** What the task requires **
Rewrite everything from the line containing "At what coordinates" down to the end of the records below, swapping "section heading" for "section title" and keeping all else the same. Omit the pictures from your answer.

** Recorded data **

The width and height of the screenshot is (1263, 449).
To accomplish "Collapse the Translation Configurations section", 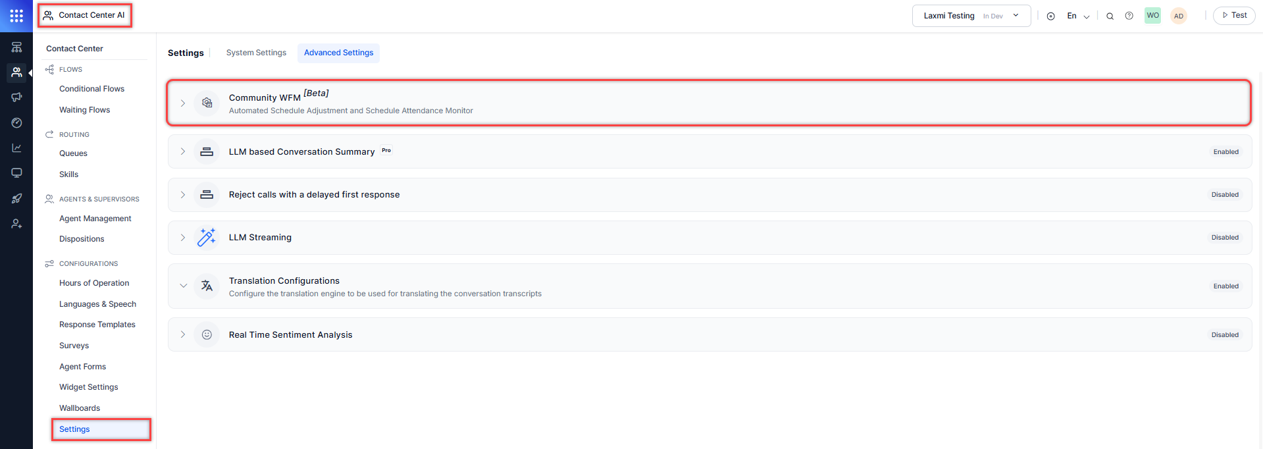I will 183,286.
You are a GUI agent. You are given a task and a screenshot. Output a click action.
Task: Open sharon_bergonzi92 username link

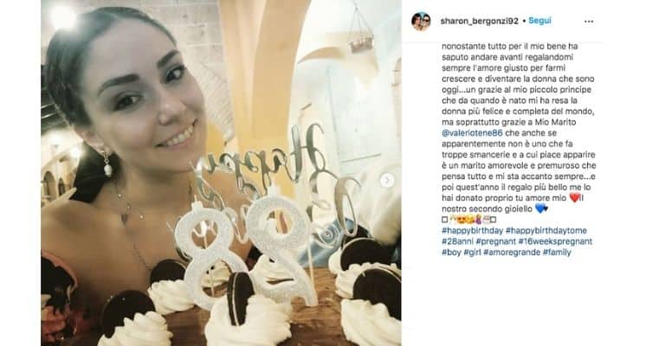coord(479,21)
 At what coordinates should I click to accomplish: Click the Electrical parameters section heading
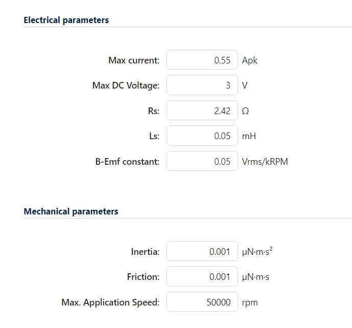[66, 20]
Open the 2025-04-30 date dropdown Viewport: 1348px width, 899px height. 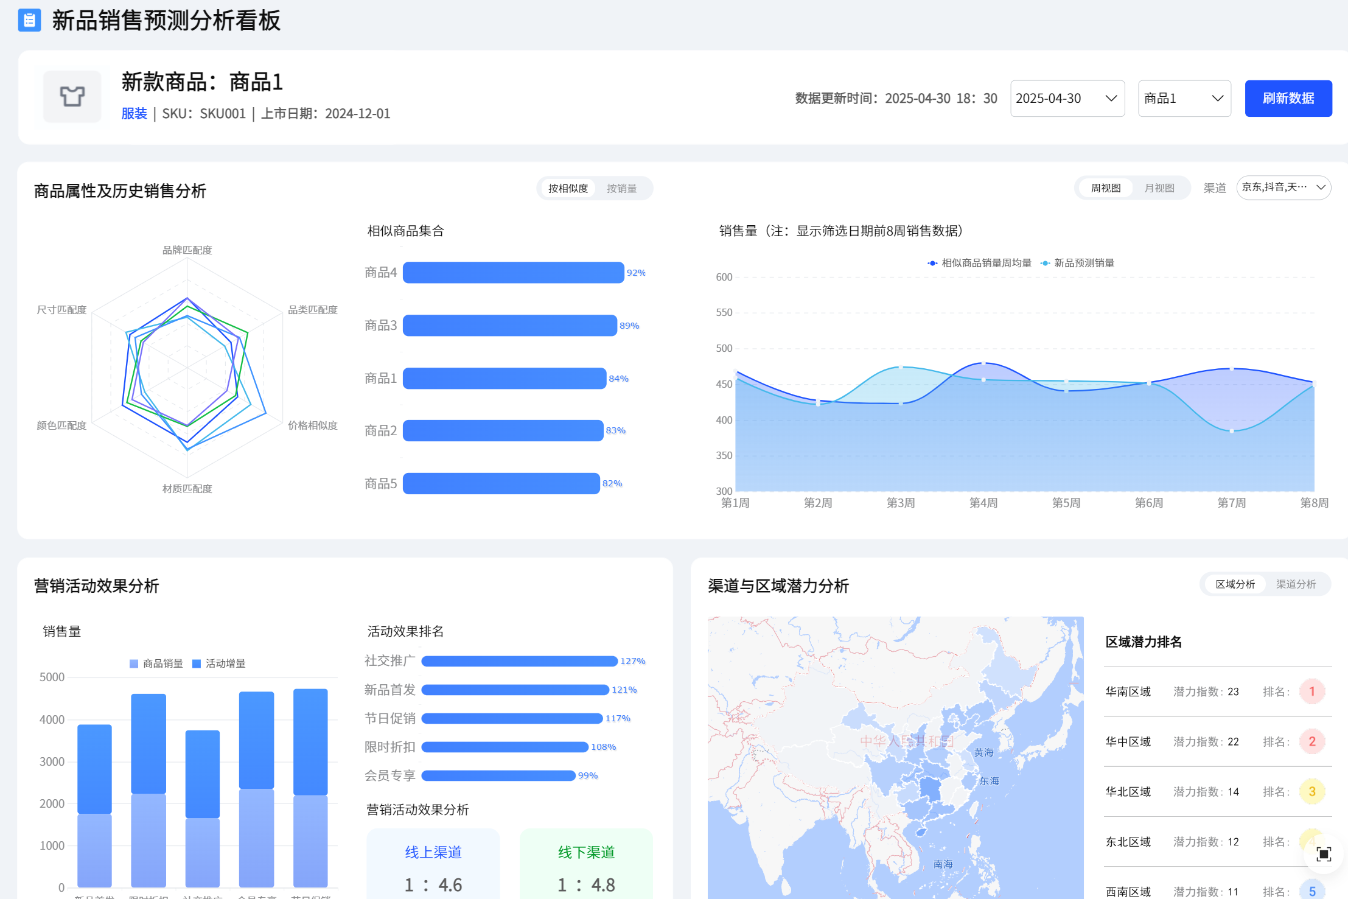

** Task answer **
 At what coordinates should I click to accomplish: Click the Electrical parameters section title
[66, 20]
Open the 2025-04-30 date dropdown Viewport: 1348px width, 899px height. 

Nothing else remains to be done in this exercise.